• **OBJECTIVE**
Put the lines from the one containing "Task: Switch to the Spectral Process tab" through the one containing "Action: (x=508, y=62)" into a JSON list of strings, one string per line, with blank lines skipped. Leave the pictures out.

• **GIVEN RECORDS**

****************

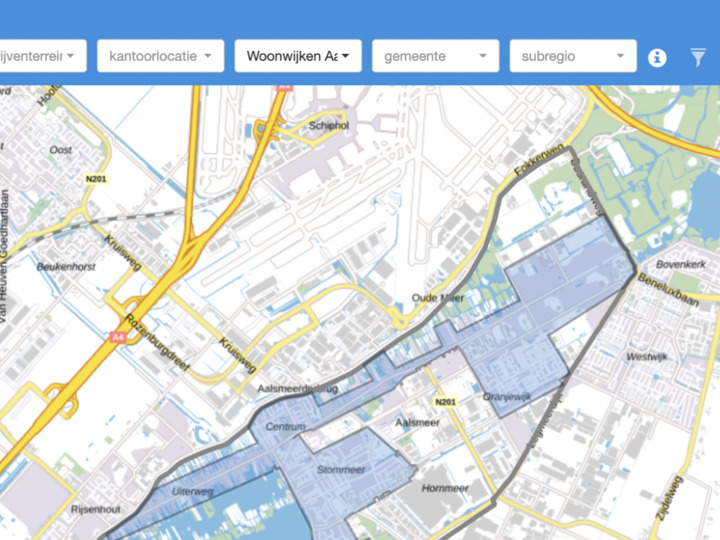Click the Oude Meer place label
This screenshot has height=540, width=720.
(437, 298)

****************

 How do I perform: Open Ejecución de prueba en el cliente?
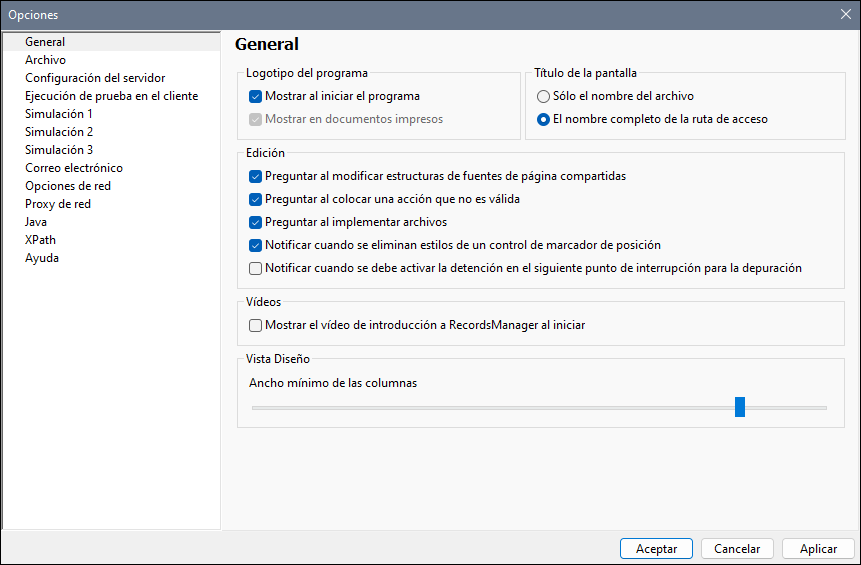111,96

****************

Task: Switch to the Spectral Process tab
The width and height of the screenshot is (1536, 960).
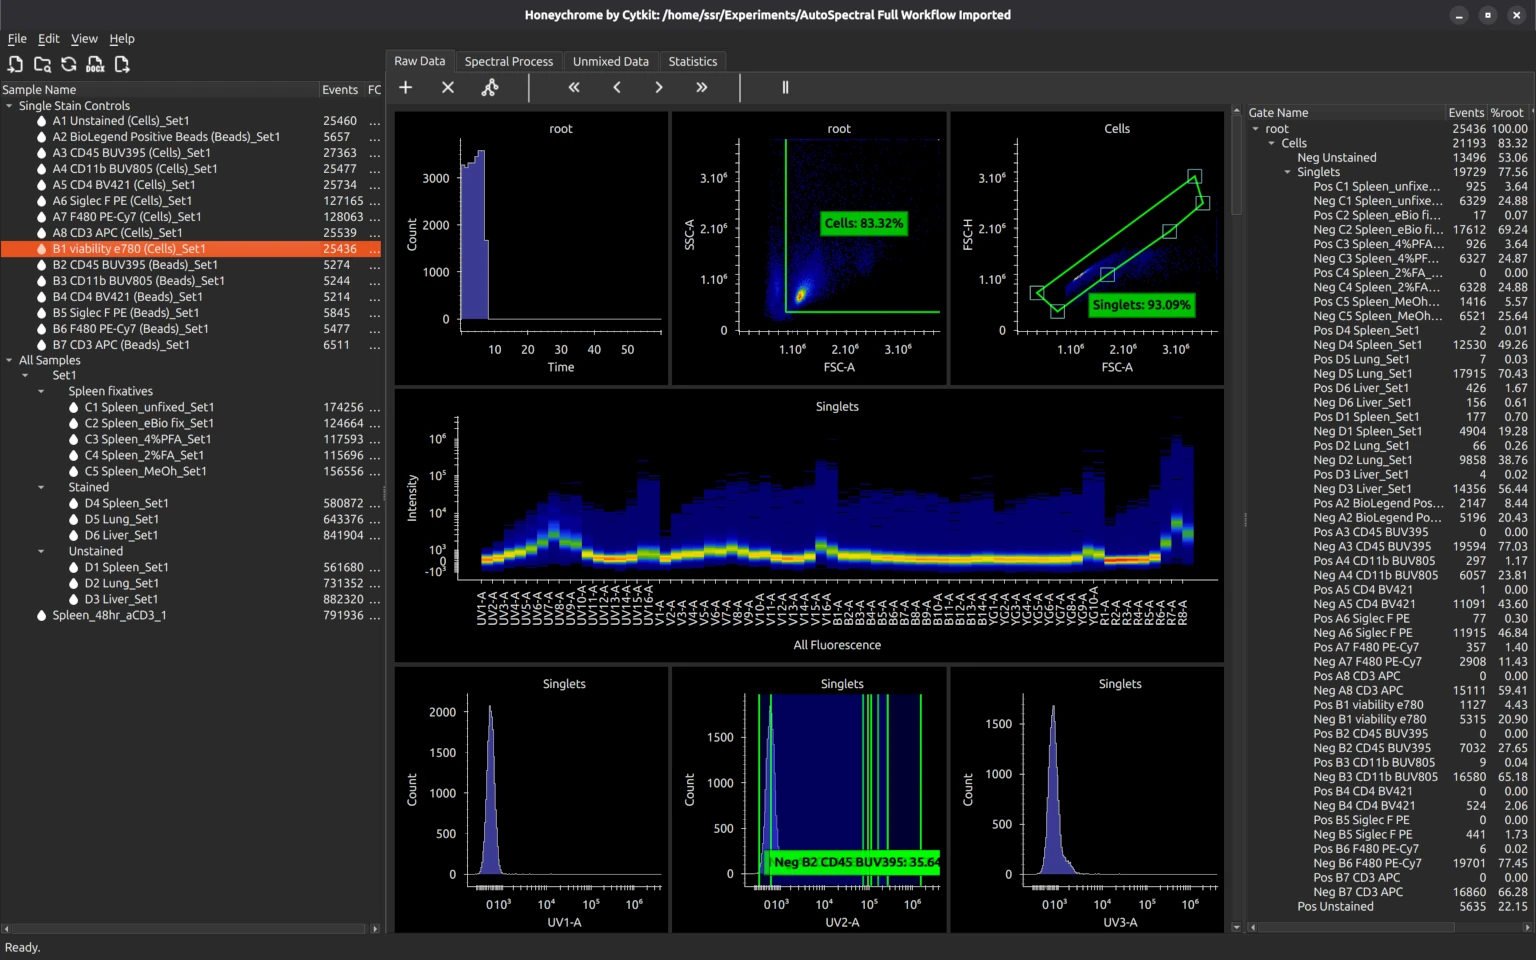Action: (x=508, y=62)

****************

• **THE ANSWER**
[
  "Task: Switch to the Spectral Process tab",
  "The width and height of the screenshot is (1536, 960).",
  "Action: (x=508, y=62)"
]